**Directions:**
Omit all pictures, then retype exactly the lines from the one that contains "You are a GUI" through the end of the listing.

**Dataset records:**
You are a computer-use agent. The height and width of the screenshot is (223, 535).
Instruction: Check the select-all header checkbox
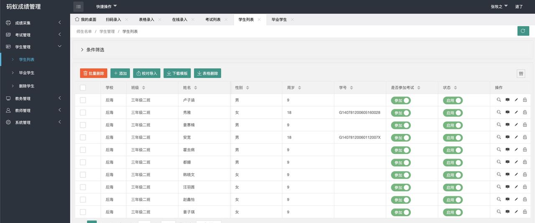click(x=83, y=88)
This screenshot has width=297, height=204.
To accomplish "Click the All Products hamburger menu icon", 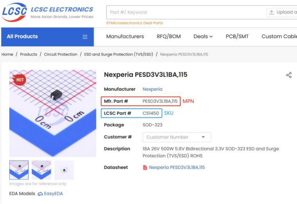I will pos(85,37).
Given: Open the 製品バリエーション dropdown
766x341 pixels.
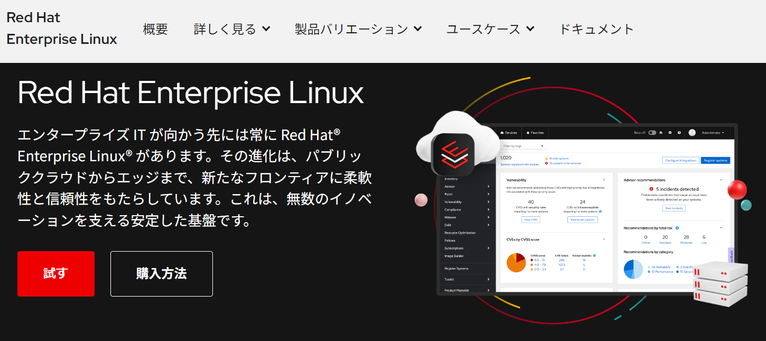Looking at the screenshot, I should [358, 29].
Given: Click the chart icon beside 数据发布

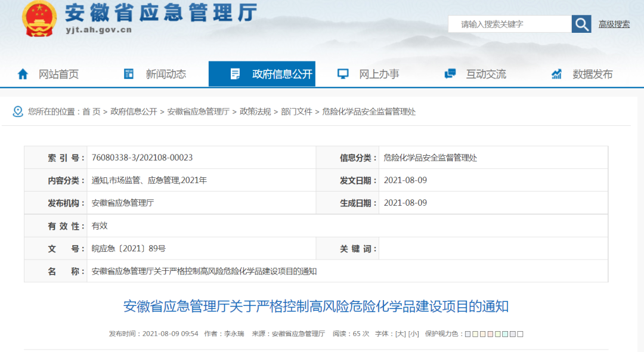Looking at the screenshot, I should pyautogui.click(x=556, y=73).
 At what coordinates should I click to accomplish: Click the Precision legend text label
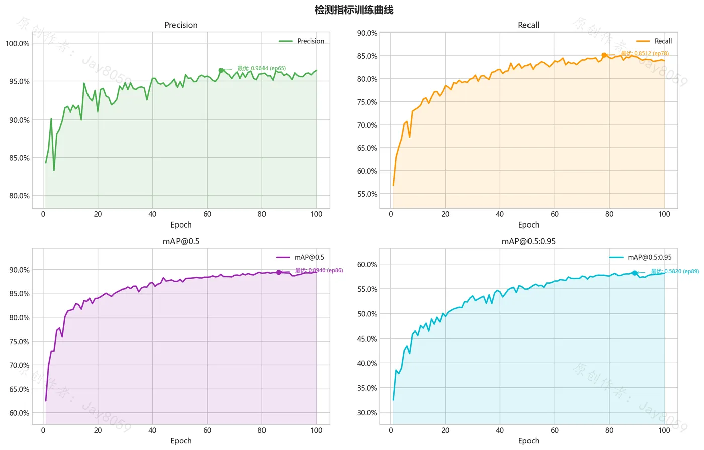[311, 41]
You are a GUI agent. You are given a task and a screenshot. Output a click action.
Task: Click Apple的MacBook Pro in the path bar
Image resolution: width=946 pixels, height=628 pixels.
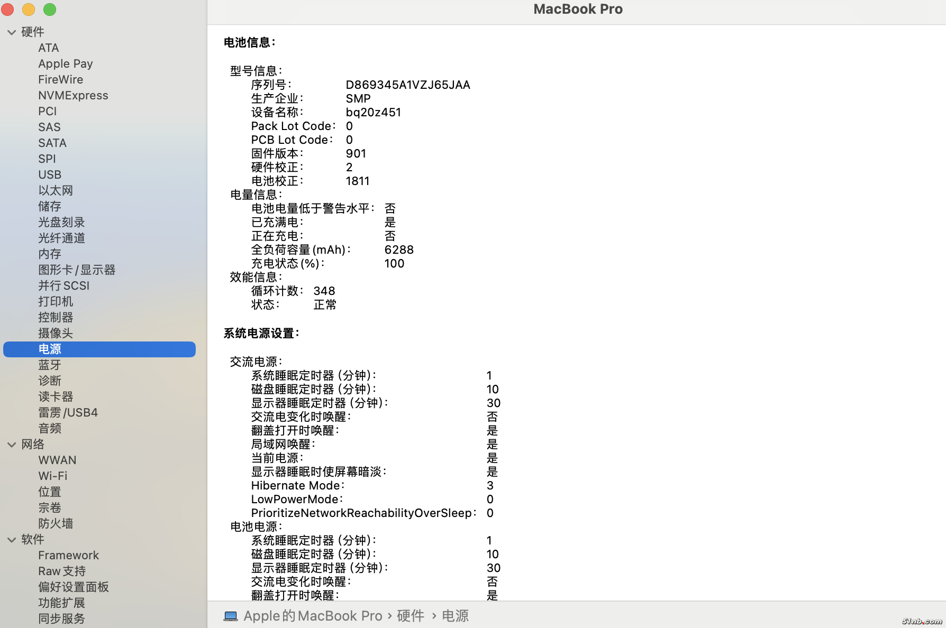tap(313, 616)
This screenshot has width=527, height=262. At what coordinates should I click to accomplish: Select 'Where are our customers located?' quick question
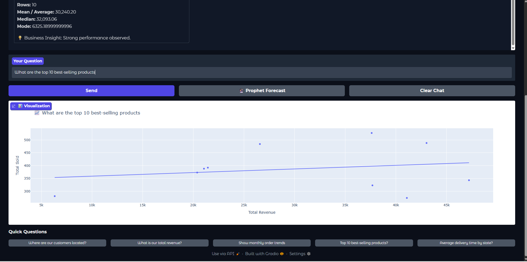[57, 243]

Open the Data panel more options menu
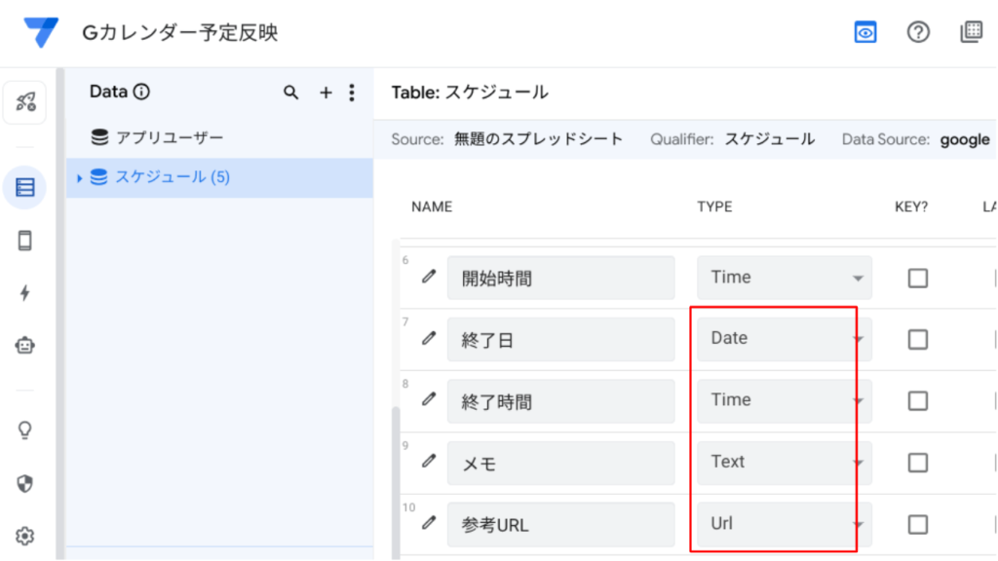tap(352, 93)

**Exercise response:**
You are a GUI agent. You are given a task and a screenshot. Output a click action.
Task: Click Apple的MacBook Pro in the path bar
Image resolution: width=946 pixels, height=628 pixels.
tap(313, 616)
This screenshot has width=527, height=262. At what coordinates should I click to accomplish: Select 'Where are our customers located?' quick question
[57, 243]

Open the Data panel more options menu
tap(352, 93)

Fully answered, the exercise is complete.